Quick take on Friday's Illinois Supreme Court Criminal opinion People v. Boston
By Kerry J. Bryson, Office of the State Appellate Defender
In 1997, Tonya Pipes was found stabbed to death in her bathtub. A bloody palm print, in Pipes’ blood, was recovered from the wall above the tub.
The print was not immediately matched to anyone.
In 2004, an Assistant State’s Attorney requested that a Cook County grand jury issue a subpoena for defendant’s palm print. The ASA told the grand jury that defendant was Pipes’s ex-boyfriend and that the police had received information that he may have been involved in her killing. The grand jury issued the subpoena, returnable to the ASA or to the Cook County investigators who served it.
The subpoena was served on defendant, who was a resident of Menard Correctional Center, by two Cook County officers. An IDOC employee took defendant’s prints and the officers then delivered those prints to the Illinois State Police Crime Lab. A comparison was done, and the prints were matched to defendant.
In a pre-trial motion to suppress, defendant alleged that the State had abused the grand jury process to supplement a police investigation and that it was error for the prints to be returned to anyone but the grand jury.
The trial court rejected these challenges, noting that the procedure had been “sloppy,” but declining to find that defendant had suffered any prejudice as a result.
The appellate court agreed with the trial court. The appellate court found no Fourth Amendment violation based on defendant’s limited expectation of privacy as an incarcerated felon and the information presented in support of the subpoena. The court noted that while the grand jury process may not be used to further an independent investigation by the police or State’s Attorney, here the police and ASA were acting as agents of the grand jury. Further, there was no prejudice in giving the prints directly to the crime lab because the grand jury could have disclosed the prints and the prints could then have been sent to the lab regardless.
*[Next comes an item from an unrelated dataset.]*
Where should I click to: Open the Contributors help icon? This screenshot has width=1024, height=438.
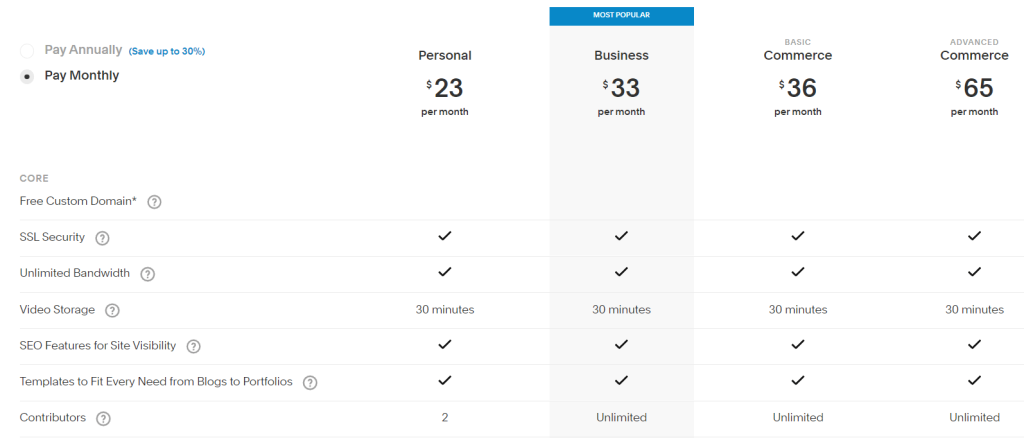tap(103, 418)
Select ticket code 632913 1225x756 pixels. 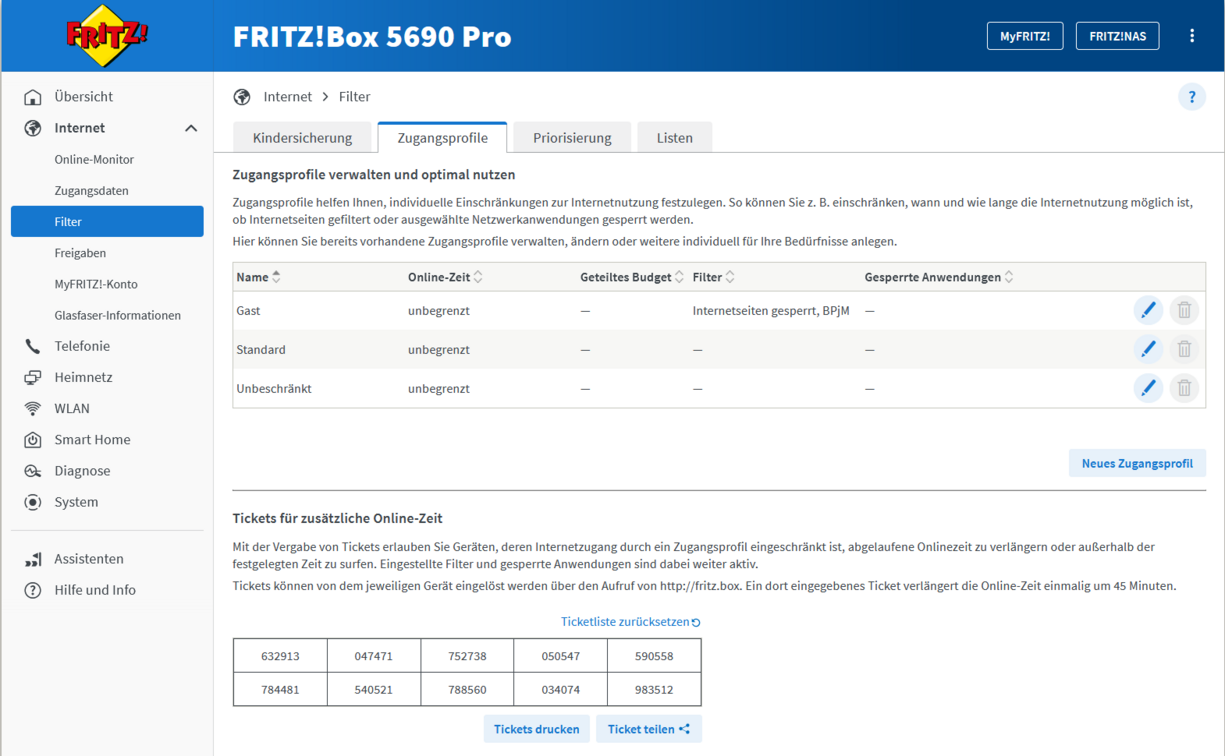click(280, 657)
The Supreme Court affirmed. Palm prints are considered “noninvasive physical evidence,” and thus probable cause is not required to subpoena their collection. Instead, the Illinois Constitution requires only “some showing of individualized suspicion and relevance,” and that showing may be made by an affidavit from the State’s Attorney. Here, there was no question of relevance. The Court concluded that, while the ASA did not provide an affidavit, there was a statement that defendant was the victim’s ex-boyfriend and that the police had received information of his possible involvement. That statement satisfied the individualized suspicion requirement, even though it was not provided by affidavit, because there was no complaint that any of the information provided by the ASA was false.
The Court also addressed the procedural deficiencies and agreed with the trial court that the procedure was “sloppy” and should not be repeated.
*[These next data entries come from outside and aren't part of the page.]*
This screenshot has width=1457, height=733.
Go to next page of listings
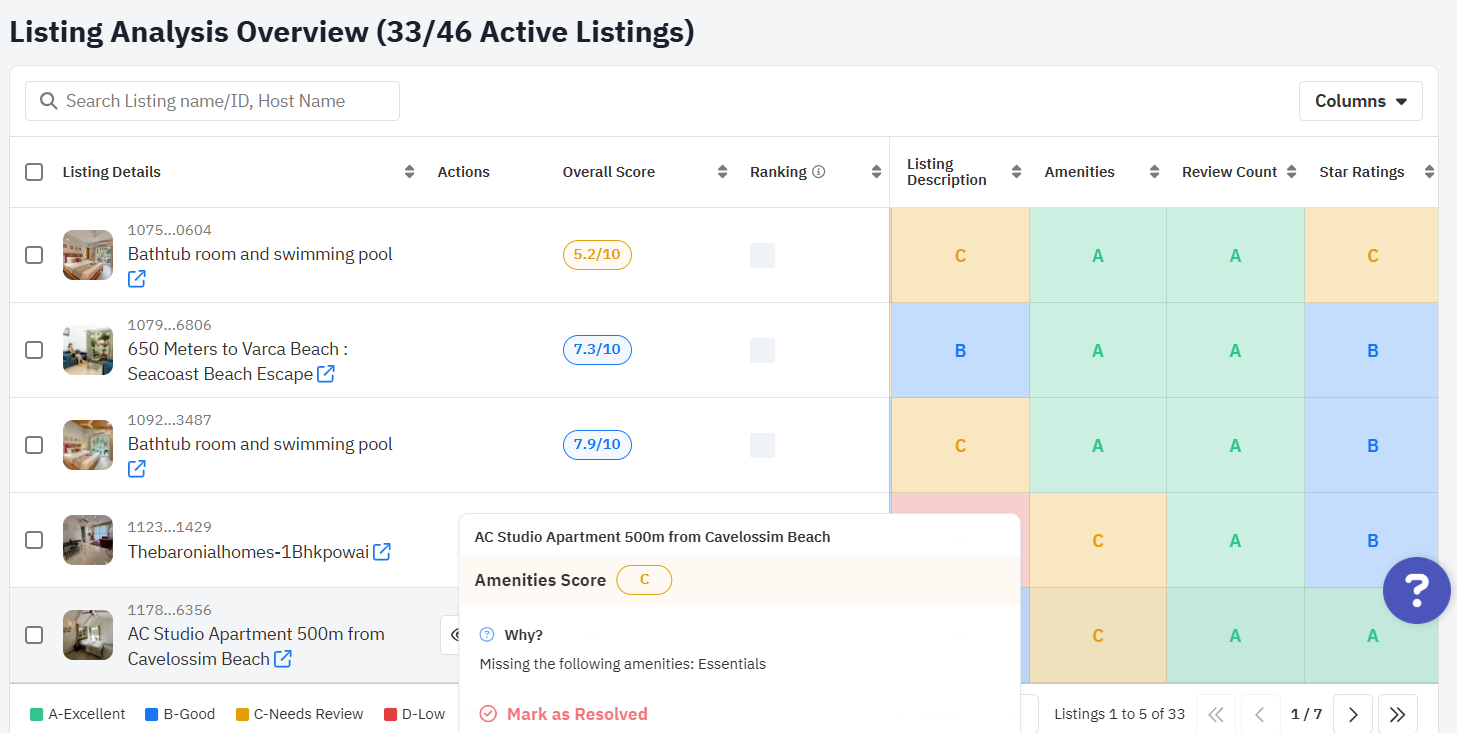click(1352, 714)
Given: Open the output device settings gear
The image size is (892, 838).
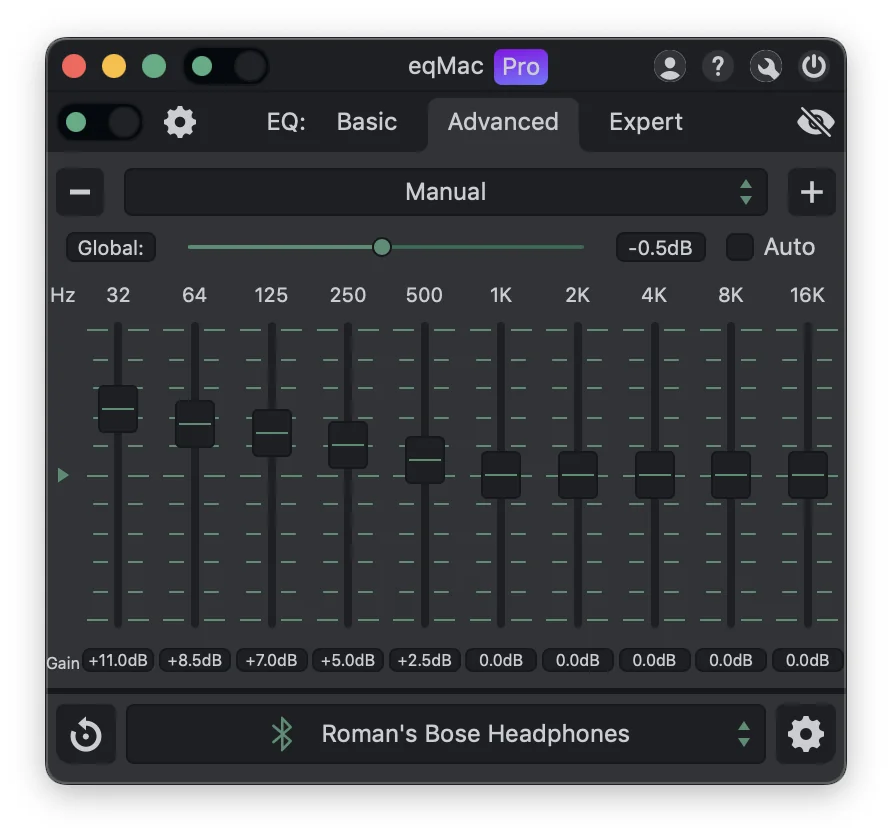Looking at the screenshot, I should click(x=806, y=733).
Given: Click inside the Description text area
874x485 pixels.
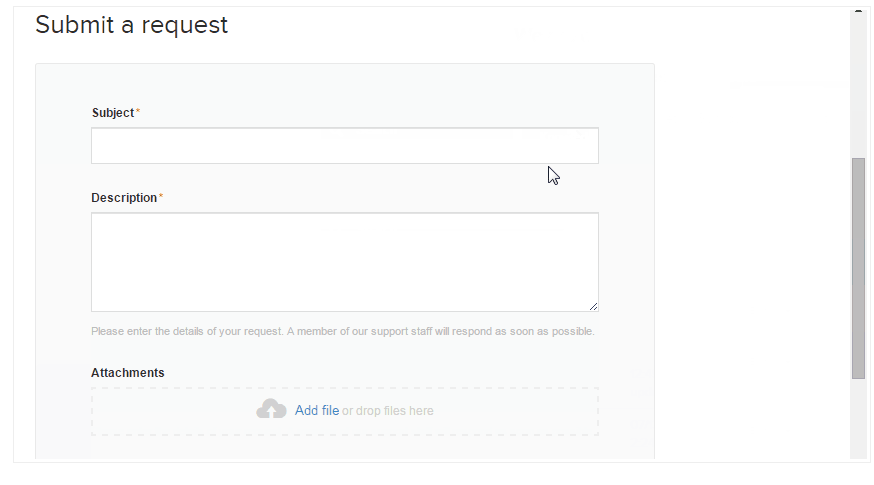Looking at the screenshot, I should [x=345, y=262].
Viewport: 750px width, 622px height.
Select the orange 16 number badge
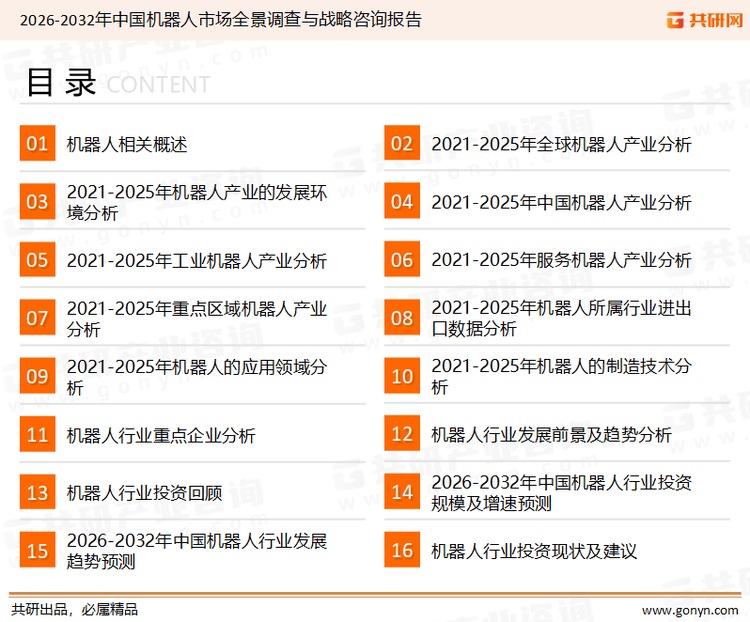pyautogui.click(x=402, y=550)

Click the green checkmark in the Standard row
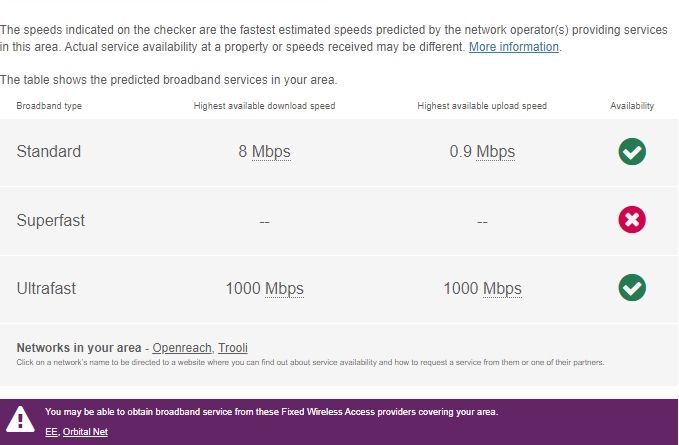click(632, 152)
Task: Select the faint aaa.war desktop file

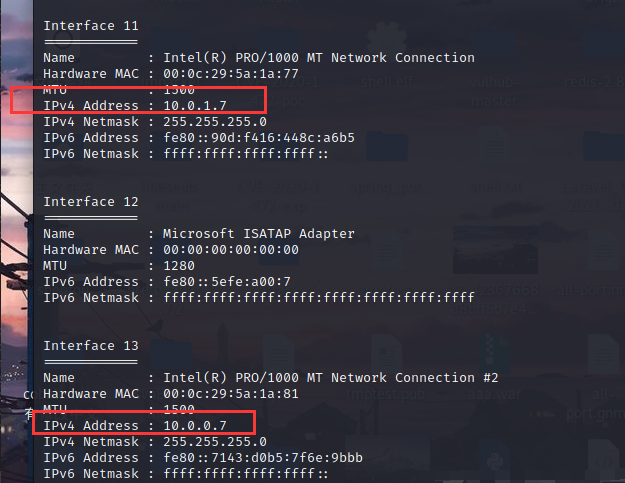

The Court declined to grant relief, however, because defendant was not prejudiced.
Justice Burke dissented, noting her strong disapproval of the State’s failure to follow procedure. Justice Burke cited a number of violations, including: (1) the ASA did not offer “evidence” to the grand jury to support the subpoena but only provided her own, unsworn statement; (2) the subpoena said the ASA was designated as an “agent” of the grand jury but the transcripts from the grand jury proceedings did not contain any discussion regarding her being granted agency; (3) the subpoena was not returnable to the grand jury, violating Supreme Court precedent and thwarting grand jury involvement; (4) the subpoena was returnable to the ASA but the prints were sent directly to the crime lab rather than returned to her; and (5) in violation of statute, the ASA did not promptly advise the court that the palm print subpoenaed by the grand jury had been sent to the lab. Justice Burke stated that the was not just “sloppy,” but was a “complete breakdown of the procedures governing the grand jury process” undermining the integrity of the judicial process. Justice Burke would have reversed and remanded for a new trial.